昆虫体内的糖、脂肪和蛋白质是产卵量的物质基础，在卵黄原蛋白的合成中起着重要作用[18].昆虫糖代谢水平与生殖能力之间存在相关性，本研究结果显示，雌虫在第21天至第30天的产卵量明显提高，所产卵的孵化率在3个处理组间差异无统计学意义.3组的30 d总产卵量差异无统计学意义，可能与采用RNAi注射法短时间抑制PYK1-1基因表达有关.对于通过长期饲喂抑制PYK1-1基因表达对异色瓢虫产卵量的影响，后续还需进一步研究.RNA干扰效应可以稳定地遗传给子代，存在时间上的有效性[21].Fire等[12]发现将小干扰RNA注射到线虫中能把RNA干扰的效应传给第2代，但不能传给第3代，推测后续目的基因PYK1-1的抑制效果可能会减弱，瓢虫的生理状态会逐渐恢复，后续还需进一步研究.
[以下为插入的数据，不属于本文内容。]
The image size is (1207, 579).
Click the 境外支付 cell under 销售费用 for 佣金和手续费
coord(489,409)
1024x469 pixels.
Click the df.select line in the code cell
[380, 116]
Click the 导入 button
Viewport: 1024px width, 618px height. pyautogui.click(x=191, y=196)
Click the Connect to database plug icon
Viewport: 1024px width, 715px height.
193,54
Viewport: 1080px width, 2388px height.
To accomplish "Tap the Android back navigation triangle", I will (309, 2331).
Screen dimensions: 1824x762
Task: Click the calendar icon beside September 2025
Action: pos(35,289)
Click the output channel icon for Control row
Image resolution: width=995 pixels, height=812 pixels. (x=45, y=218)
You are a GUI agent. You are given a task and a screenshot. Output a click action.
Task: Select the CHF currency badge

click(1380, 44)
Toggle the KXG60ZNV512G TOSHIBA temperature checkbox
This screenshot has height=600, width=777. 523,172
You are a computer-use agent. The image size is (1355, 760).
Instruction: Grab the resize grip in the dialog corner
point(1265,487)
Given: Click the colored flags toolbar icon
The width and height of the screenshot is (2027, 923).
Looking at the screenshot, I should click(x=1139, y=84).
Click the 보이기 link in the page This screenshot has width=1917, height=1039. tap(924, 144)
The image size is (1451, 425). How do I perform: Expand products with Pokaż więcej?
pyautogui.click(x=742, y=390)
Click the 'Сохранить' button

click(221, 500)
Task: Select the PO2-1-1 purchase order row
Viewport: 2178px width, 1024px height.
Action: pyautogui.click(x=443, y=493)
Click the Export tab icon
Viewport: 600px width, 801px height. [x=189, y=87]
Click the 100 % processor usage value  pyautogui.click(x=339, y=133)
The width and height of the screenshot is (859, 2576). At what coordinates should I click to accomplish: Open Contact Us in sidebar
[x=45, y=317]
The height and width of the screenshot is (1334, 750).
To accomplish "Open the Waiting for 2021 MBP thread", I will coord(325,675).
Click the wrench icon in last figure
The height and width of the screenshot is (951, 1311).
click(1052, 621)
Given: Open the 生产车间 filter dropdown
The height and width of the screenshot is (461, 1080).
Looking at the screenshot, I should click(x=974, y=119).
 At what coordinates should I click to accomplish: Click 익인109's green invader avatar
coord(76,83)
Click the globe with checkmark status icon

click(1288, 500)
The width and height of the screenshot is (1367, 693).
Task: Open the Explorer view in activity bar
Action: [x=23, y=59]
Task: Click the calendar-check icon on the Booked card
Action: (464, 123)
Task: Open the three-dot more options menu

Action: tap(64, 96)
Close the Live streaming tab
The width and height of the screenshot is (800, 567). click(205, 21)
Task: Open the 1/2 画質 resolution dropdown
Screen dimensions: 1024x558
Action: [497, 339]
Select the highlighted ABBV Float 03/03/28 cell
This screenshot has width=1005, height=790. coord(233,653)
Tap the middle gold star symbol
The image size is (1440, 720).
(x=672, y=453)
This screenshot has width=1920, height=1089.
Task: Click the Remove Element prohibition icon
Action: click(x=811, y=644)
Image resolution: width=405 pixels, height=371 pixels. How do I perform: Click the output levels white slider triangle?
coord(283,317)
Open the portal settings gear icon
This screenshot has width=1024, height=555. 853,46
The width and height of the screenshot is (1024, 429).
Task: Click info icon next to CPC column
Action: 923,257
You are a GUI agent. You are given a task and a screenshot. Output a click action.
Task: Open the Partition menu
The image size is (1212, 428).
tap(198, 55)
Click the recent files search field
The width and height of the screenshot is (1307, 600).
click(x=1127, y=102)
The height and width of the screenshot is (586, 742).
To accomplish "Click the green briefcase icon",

Vg是一类在卵巢外合成的蛋白质，是卵黄的主要成分[22]，在胚胎发生过程中起着重要的营养作用[23].通常将Vg作为检测昆虫生殖力的分子标记[24-26].影响Vg的表达主要有4种信号通路，分别是胰岛素通路、雷帕霉素作用靶标(target of rapamycin，TOR)信号途径、蜕皮激素和保幼激素途径、与能量相关的途径[27].本研究结果显示，RNAi抑制PYK1-1的表达后，Vg1和Vg2的表达水平受影响.Ge等[20]发现饲喂dsNlst6会导致褐飞虱雌虫Vg表达水平降低，与本研究结果类似.VgR对卵母细胞的Vg摄取至关重要，并在昆虫生殖力中起重要作用.当斜纹夜蛾和褐飞虱VgR的表达水平被敲低后，卵巢中Vg蛋白水平降低，血淋巴中Vg蛋白积累，卵巢发育停滞，产卵失败[28-29].褐飞虱丙酮酸激酶与己糖激酶基因沉默导致卵巢蛋白水平下降，且卵巢发育受阻[18,30].由此看来，瓢虫PYK1-1的表达被干扰后，间接或直接降低Vg和VgR的表达，进而对卵细胞和卵巢发育产生影响.

目前，对七星瓢虫和异色瓢虫人工饲料配方、生殖等方面进行了大量的研究[31-32].本研究前期给异色瓢虫饲喂添加适量海藻糖或者葡萄糖的人工饲料，发现雌虫的生殖力比饲喂普通饲料有所提高[17].昆虫卵巢发育和卵细胞成熟需要碳水化合物代谢，本研究结果表明昆虫的糖酵解与生殖力之间存在联系，后续可深入探究昆虫能量代谢与生殖力之间的联系.